As is often the case when working with manufacturers developing Revit content for the first time, there was a lot of discussion surrounding how and why Revit content is used by designers. Specifically, there was considerable time spent explaining the trade-off between modelling products to a high Level of Detail / Development (LOD) that accurately reflects the ‘real life’ aesthetics of the product and produces great renders vs Revit families that are a little less detailed but perform more efficiently in a project environment. Whilst the final Revit library created by IGS was done so to a higher LOD that we would normally be accustomed to, or recommend for most of our clients, Wilkhahn felt that their primary clientele – mostly high-end interior designers and architects designing workspaces – put a high priority on being able to utilise the 3D geometry in Revit to create aesthetically accurate renders as part of their design process.
Whilst the 3D geometry for the families was highly detailed, IGS implemented a number of creation techniques to ensure that the impact on performance of the families in a project environment was still satisfactory and not a hindrance.
Firstly, coarse, medium and fine details were set in 2D, with coarse being only a very basic representation to provide optimal performance when the model is being viewed in a more macro capacity.
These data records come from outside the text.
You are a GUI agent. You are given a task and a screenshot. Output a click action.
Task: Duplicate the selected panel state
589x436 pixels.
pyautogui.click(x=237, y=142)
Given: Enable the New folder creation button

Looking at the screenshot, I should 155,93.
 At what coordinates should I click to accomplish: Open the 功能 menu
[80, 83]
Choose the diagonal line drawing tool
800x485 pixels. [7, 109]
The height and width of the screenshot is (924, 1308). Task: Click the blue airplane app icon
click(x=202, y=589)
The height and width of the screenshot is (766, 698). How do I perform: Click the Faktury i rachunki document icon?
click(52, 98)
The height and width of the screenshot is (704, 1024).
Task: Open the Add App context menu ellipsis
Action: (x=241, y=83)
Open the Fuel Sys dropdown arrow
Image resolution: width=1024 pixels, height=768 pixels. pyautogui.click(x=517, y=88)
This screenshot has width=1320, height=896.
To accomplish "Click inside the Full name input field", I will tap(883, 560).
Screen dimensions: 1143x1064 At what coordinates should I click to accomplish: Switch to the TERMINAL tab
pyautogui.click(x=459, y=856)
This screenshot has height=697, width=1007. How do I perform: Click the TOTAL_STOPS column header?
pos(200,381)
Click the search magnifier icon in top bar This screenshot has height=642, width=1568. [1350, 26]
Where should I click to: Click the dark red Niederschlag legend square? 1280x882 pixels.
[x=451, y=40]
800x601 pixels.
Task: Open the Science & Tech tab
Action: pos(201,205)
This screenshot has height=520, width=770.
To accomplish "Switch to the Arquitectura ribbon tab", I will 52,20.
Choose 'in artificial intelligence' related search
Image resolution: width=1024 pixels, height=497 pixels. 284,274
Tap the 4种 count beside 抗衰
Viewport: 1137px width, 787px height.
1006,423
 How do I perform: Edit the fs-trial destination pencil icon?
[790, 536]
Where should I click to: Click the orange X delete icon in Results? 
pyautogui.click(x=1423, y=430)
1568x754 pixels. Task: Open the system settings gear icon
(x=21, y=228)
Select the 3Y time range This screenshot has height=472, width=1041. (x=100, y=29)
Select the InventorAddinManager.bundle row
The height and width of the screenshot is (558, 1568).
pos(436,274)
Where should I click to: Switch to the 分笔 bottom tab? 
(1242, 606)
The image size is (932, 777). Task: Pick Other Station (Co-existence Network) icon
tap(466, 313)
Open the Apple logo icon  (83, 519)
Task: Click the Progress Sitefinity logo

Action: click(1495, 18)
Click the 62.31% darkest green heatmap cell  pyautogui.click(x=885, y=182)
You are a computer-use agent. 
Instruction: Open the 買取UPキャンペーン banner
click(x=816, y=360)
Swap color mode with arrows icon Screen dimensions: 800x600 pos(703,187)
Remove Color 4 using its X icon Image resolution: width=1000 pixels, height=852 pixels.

IGS also utilised a 3D geometry creation method that allowed us to achieve the result Wilkhahn were looking for visually, one that standard Revit family modelling tools would not allow and without having a majorly adverse effect on file size. The process involved using Adaptive Components, then round tripping them back into furniture families so that the geometry remained Revit native, allowing for the application of visibility, materials and subcategories etc.